__SUPPLIED MATERIAL__.
· · · ·

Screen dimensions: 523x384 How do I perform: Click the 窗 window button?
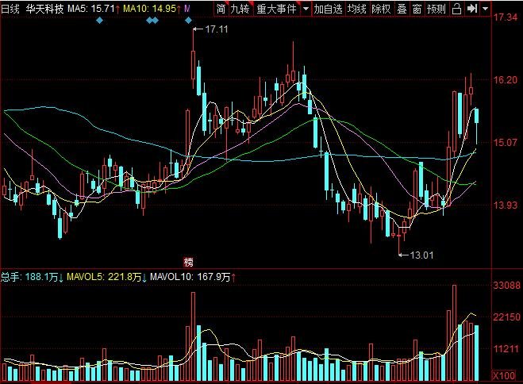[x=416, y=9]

· · · ·

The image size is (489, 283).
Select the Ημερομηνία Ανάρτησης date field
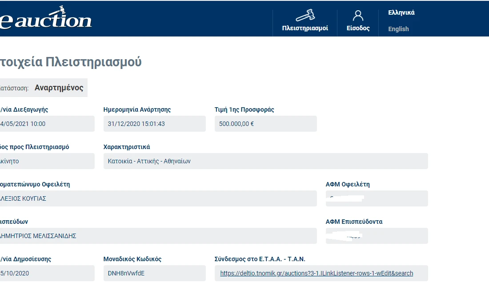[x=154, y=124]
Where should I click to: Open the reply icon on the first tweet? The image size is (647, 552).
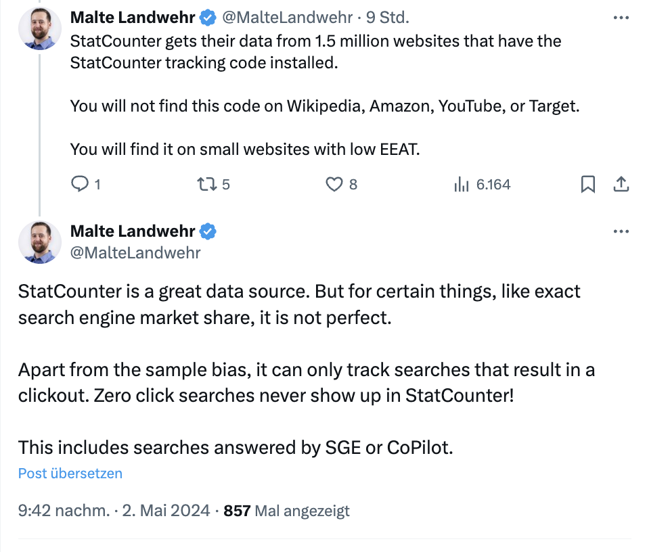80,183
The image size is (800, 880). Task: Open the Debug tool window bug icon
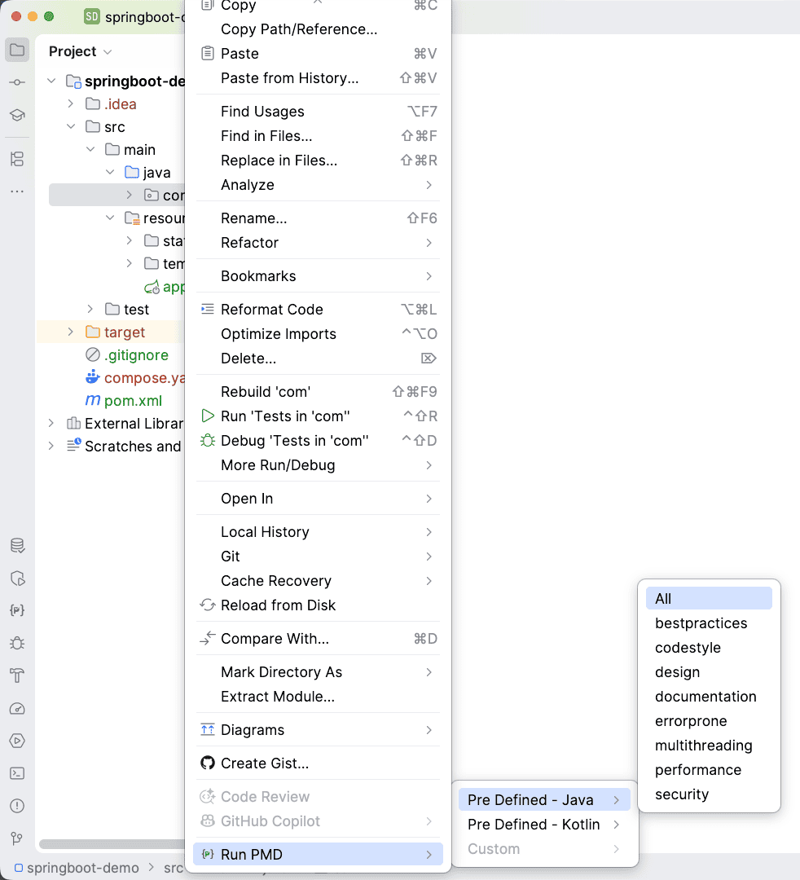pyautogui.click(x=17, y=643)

· · · ·

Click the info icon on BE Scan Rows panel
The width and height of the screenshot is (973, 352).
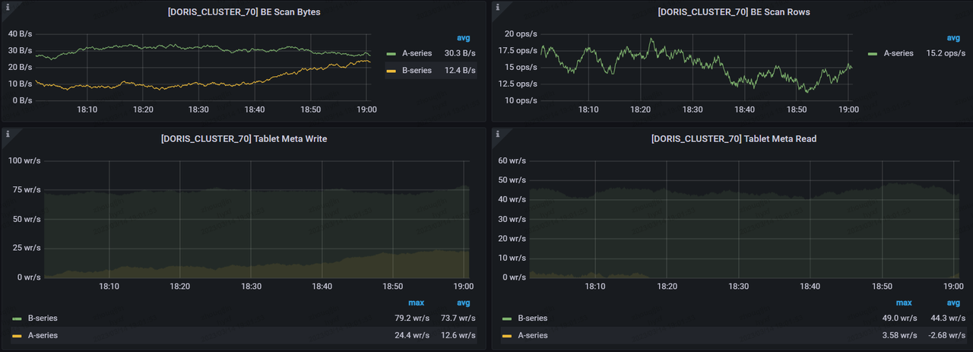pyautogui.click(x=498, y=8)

· · · ·

__EXERCISE__.
Quote the data word for word, starting with the line that contains "The image size is (489, 283)." and going on through the line that contains "pyautogui.click(x=17, y=643)", and leave the pictures out of your answer.

__OUTPUT FOR THIS TASK__.
The image size is (489, 283).
Select the Ημερομηνία Ανάρτησης date field
[x=154, y=124]
Where should I click to: Open the reply icon on the first tweet? The image size is (647, 552).
80,183
The image size is (800, 880). Task: Open the Debug tool window bug icon
pyautogui.click(x=17, y=643)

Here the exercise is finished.